» Data provided:
>>>>>

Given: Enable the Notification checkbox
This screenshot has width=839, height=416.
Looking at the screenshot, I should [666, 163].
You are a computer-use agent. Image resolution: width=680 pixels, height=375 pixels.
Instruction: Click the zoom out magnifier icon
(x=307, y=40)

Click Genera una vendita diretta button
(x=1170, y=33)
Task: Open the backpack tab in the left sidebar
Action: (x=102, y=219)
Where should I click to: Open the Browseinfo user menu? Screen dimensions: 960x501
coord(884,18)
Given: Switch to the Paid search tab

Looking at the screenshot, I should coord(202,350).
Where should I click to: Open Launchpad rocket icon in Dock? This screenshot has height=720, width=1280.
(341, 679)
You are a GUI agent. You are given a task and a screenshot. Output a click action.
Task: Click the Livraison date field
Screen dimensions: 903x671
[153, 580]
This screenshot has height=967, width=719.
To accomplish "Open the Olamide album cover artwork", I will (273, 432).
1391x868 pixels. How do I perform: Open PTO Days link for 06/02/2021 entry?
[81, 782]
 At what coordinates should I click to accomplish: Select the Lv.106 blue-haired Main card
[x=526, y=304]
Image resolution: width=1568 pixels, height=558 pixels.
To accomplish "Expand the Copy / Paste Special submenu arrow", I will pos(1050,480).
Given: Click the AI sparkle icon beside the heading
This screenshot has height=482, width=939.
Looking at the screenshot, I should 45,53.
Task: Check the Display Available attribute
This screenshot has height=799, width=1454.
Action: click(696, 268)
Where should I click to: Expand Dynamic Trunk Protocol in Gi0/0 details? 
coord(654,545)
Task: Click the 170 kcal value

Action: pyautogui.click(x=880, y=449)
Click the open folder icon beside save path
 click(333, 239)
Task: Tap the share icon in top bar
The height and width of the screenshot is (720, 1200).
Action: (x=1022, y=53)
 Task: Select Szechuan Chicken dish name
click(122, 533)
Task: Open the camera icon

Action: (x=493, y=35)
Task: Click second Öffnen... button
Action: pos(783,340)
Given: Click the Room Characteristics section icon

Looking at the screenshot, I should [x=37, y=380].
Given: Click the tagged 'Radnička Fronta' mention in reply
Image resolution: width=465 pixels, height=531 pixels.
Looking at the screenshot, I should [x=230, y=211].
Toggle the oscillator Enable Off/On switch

<<<<<

» Assignment: Please set down each of the entries above exactly as given.

» Response to this task:
Given: Enable the Notification checkbox
This screenshot has width=839, height=416.
Looking at the screenshot, I should [666, 163].
You are a computer-use agent. Image resolution: width=680 pixels, height=375 pixels.
Instruction: Click the zoom out magnifier icon
(x=307, y=40)

Click Genera una vendita diretta button
(x=1170, y=33)
Task: Open the backpack tab in the left sidebar
Action: (x=102, y=219)
Where should I click to: Open the Browseinfo user menu? Screen dimensions: 960x501
coord(884,18)
Given: Switch to the Paid search tab

Looking at the screenshot, I should coord(202,350).
Where should I click to: Open Launchpad rocket icon in Dock? This screenshot has height=720, width=1280.
(341, 679)
You are a GUI agent. You are given a task and a screenshot. Output a click action.
Task: Click the Livraison date field
Screen dimensions: 903x671
[153, 580]
This screenshot has height=967, width=719.
To accomplish "Open the Olamide album cover artwork", I will (273, 432).
1391x868 pixels. How do I perform: Open PTO Days link for 06/02/2021 entry?
[81, 782]
 At what coordinates should I click to accomplish: Select the Lv.106 blue-haired Main card
[x=526, y=304]
Image resolution: width=1568 pixels, height=558 pixels.
To accomplish "Expand the Copy / Paste Special submenu arrow", I will pos(1050,480).
Given: Click the AI sparkle icon beside the heading
This screenshot has height=482, width=939.
Looking at the screenshot, I should 45,53.
Task: Check the Display Available attribute
This screenshot has height=799, width=1454.
Action: click(696, 268)
Where should I click to: Expand Dynamic Trunk Protocol in Gi0/0 details? 
coord(654,545)
Task: Click the 170 kcal value

Action: pyautogui.click(x=880, y=449)
Click the open folder icon beside save path
 click(333, 239)
Task: Tap the share icon in top bar
The height and width of the screenshot is (720, 1200).
Action: (x=1022, y=53)
 Task: Select Szechuan Chicken dish name
click(122, 533)
Task: Open the camera icon

Action: (x=493, y=35)
Task: Click second Öffnen... button
Action: pos(783,340)
Given: Click the Room Characteristics section icon

Looking at the screenshot, I should [x=37, y=380].
Given: Click the tagged 'Radnička Fronta' mention in reply
Image resolution: width=465 pixels, height=531 pixels.
Looking at the screenshot, I should [x=230, y=211].
Toggle the oscillator Enable Off/On switch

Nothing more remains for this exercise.